Dans la même foulée, Axis a lancé une campagne d’éducation il y a quelques années pour sensibiliser ses ingénieurs et ses représentants, ainsi que son service de R et D. Axis offre également une page Web dédiée aux vulnérabilités informatiques courantes (CVE), sur laquelle l’entreprise publie des informations concernant des vulnérabilités susceptibles d’affecter ses produits, et elle divulgue des conseils pour réduire les risques.

« Beaucoup de bonnes habitudes reposent sur une bonne éducation. Il y a à peine quelques années, les gens conservaient les mots de passe par défaut sur nos produits et ceux des autres fournisseurs. Aujourd’hui, c’est évident que c’est quelque chose à ne pas faire », met en garde M. Zatalokin. En 2017, Axis a aussi instauré des fonctionnalités comme un indicateur de complexité du mot de passe et un service de désactivation sur certains produits anciens.
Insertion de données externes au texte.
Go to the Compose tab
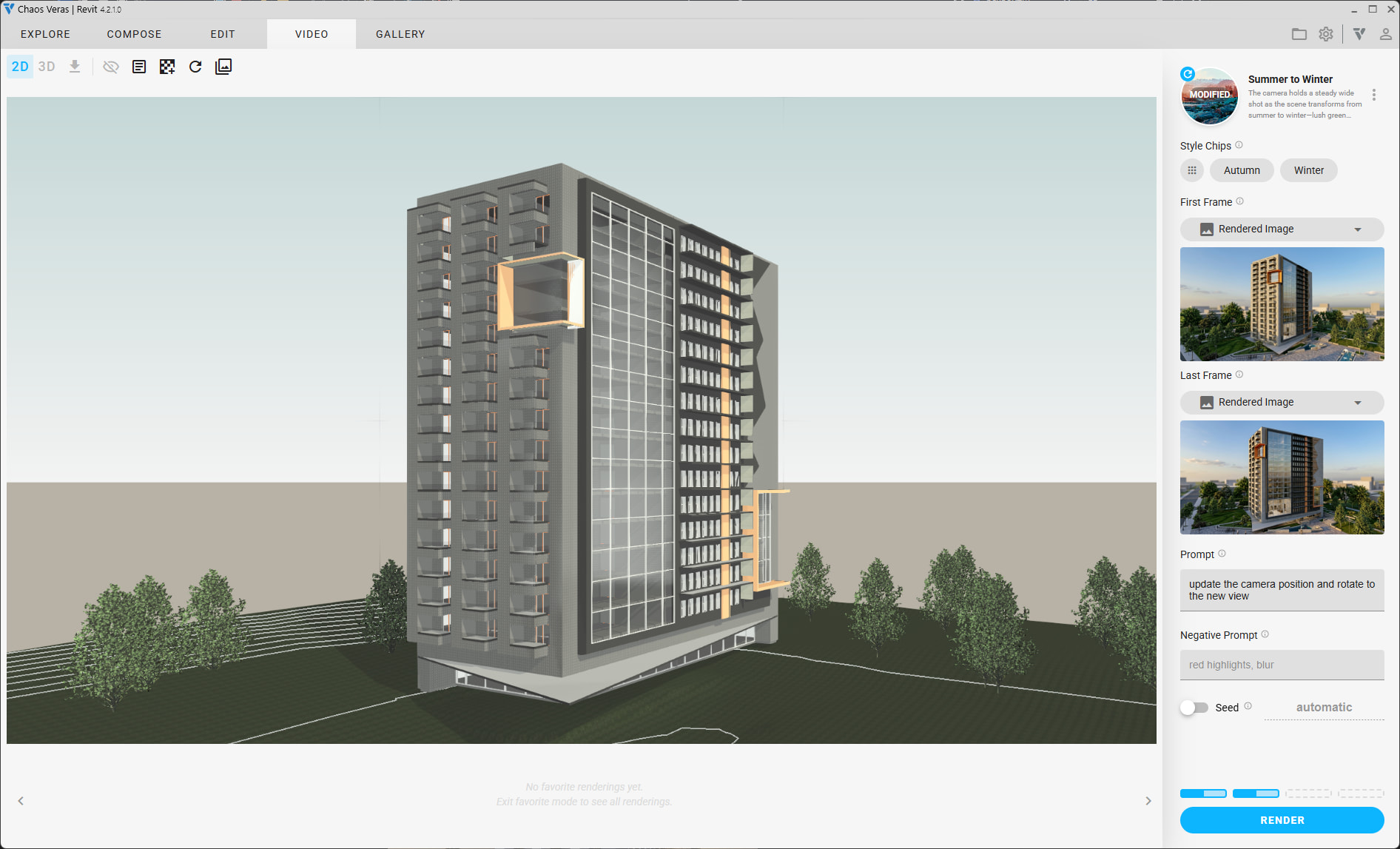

Nouvelles fonctionnalités de cybersécurité

Cela ne signifie pas que les entreprises de sécurité n’adoptent pas de nouvelles mesures pour accroître la sécurité des appareils IdO. Par exemple, bien que les produits Dahua n’aient pas été affectés par l’attaque de vulnérabilité Devil’s Ivy, la compagnie a rendu la cybersécurité obligatoire dans la conception des produits, et elle a commencé à implanter le standard de cybersécurité Dahua de base dans son micrologiciel lancé en juillet 2017.
 
« Nous avons adapté des outils de numérisation avancés pour filtrer nos produits contre les vulnérabilités connues, mentionne M. Zhang. Les tests d’intrusion sont effectués par des équipes d’essais indépendantes. Nous mettons également le standard de cybersécurité Dahua de base continuellement à niveau, afin de refléter les changements de menaces en cybersécurité. »

En outre, le Centre de cybersécurité de Dahua a été créé au début 2017 pour recevoir des rapports de vulnérabilité de sécurité, communiquer des avis de sécurité et partager des connaissances en matière de cybersécurité avec ses clients.

Genetec lance également une nouvelle plateforme de sensibilisation – le Genetec Trust Center – qui fournira des ressources et du contenu à tous : des intégrateurs aux consultants, en passant par les utilisateurs. Ces derniers pourront ainsi mieux évaluer la sécurité et l’intégrité de leur matériel et leurs logiciels.

Pour sa part, Axis se concentre sur la sécurisation des plateformes. La compagnie dispose désormais des outils nécessaires pour déployer le chiffrement par défaut. « Nous avons intégré HTTPS [HTTP sécurisé] par défaut dans nos produits, de sorte que lorsque vous vous connectez à vos produits, cette connexion est sécurisée. Donc, si quelqu’un espionne le réseau, il ne sera pas capable d’accéder à des renseignements critiques comme des noms d’utilisateur et des mots de passe », déclare M. Zatalokin. Ce dernier est d’avis que ces changements « ont grandement réduit les chances que quelqu’un décèle de la vulnérabilité informatique par laquelle attaquer nos produits ».